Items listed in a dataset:
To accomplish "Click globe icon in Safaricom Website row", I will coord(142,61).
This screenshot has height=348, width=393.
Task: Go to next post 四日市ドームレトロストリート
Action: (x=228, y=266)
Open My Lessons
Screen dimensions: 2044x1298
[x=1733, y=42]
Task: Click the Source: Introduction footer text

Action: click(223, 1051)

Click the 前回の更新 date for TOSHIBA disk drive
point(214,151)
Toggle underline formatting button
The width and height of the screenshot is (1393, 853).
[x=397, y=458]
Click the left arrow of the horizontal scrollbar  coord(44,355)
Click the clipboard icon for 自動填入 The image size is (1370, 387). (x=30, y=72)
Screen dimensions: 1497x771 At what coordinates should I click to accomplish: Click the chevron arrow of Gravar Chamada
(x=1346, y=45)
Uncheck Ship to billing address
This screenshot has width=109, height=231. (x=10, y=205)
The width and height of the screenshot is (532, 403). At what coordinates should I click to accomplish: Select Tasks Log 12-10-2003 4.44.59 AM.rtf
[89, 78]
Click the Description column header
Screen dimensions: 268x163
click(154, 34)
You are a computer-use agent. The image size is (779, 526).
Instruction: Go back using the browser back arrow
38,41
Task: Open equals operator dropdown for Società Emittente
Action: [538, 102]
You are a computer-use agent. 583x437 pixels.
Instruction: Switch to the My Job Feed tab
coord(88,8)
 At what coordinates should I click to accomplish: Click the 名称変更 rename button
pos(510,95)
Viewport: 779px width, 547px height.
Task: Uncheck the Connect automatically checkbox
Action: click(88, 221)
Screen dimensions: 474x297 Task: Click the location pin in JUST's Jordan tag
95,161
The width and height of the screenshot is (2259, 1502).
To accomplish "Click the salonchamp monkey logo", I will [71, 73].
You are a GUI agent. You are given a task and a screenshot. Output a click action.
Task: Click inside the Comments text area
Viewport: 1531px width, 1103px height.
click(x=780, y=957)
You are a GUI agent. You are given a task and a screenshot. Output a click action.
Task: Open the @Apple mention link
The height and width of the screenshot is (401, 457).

_Objective_: Copy every line of the items above word for word.

_Solution to this task_:
To accomplish "Click globe icon in Safaricom Website row", I will coord(142,61).
This screenshot has height=348, width=393.
Task: Go to next post 四日市ドームレトロストリート
Action: (x=228, y=266)
Open My Lessons
Screen dimensions: 2044x1298
[x=1733, y=42]
Task: Click the Source: Introduction footer text

Action: click(223, 1051)

Click the 前回の更新 date for TOSHIBA disk drive
point(214,151)
Toggle underline formatting button
The width and height of the screenshot is (1393, 853).
[x=397, y=458]
Click the left arrow of the horizontal scrollbar  coord(44,355)
Click the clipboard icon for 自動填入 The image size is (1370, 387). (x=30, y=72)
Screen dimensions: 1497x771 At what coordinates should I click to accomplish: Click the chevron arrow of Gravar Chamada
(x=1346, y=45)
Uncheck Ship to billing address
This screenshot has width=109, height=231. (x=10, y=205)
The width and height of the screenshot is (532, 403). At what coordinates should I click to accomplish: Select Tasks Log 12-10-2003 4.44.59 AM.rtf
[89, 78]
Click the Description column header
Screen dimensions: 268x163
click(154, 34)
You are a computer-use agent. The image size is (779, 526).
Instruction: Go back using the browser back arrow
38,41
Task: Open equals operator dropdown for Società Emittente
Action: [538, 102]
You are a computer-use agent. 583x437 pixels.
Instruction: Switch to the My Job Feed tab
coord(88,8)
 At what coordinates should I click to accomplish: Click the 名称変更 rename button
pos(510,95)
Viewport: 779px width, 547px height.
Task: Uncheck the Connect automatically checkbox
Action: click(88, 221)
Screen dimensions: 474x297 Task: Click the location pin in JUST's Jordan tag
95,161
The width and height of the screenshot is (2259, 1502).
To accomplish "Click the salonchamp monkey logo", I will [71, 73].
You are a GUI agent. You are given a task and a screenshot. Output a click action.
Task: Click inside the Comments text area
Viewport: 1531px width, 1103px height.
click(x=780, y=957)
You are a GUI agent. You are given a task and a screenshot. Output a click action.
Task: Open the @Apple mention link
The height and width of the screenshot is (401, 457).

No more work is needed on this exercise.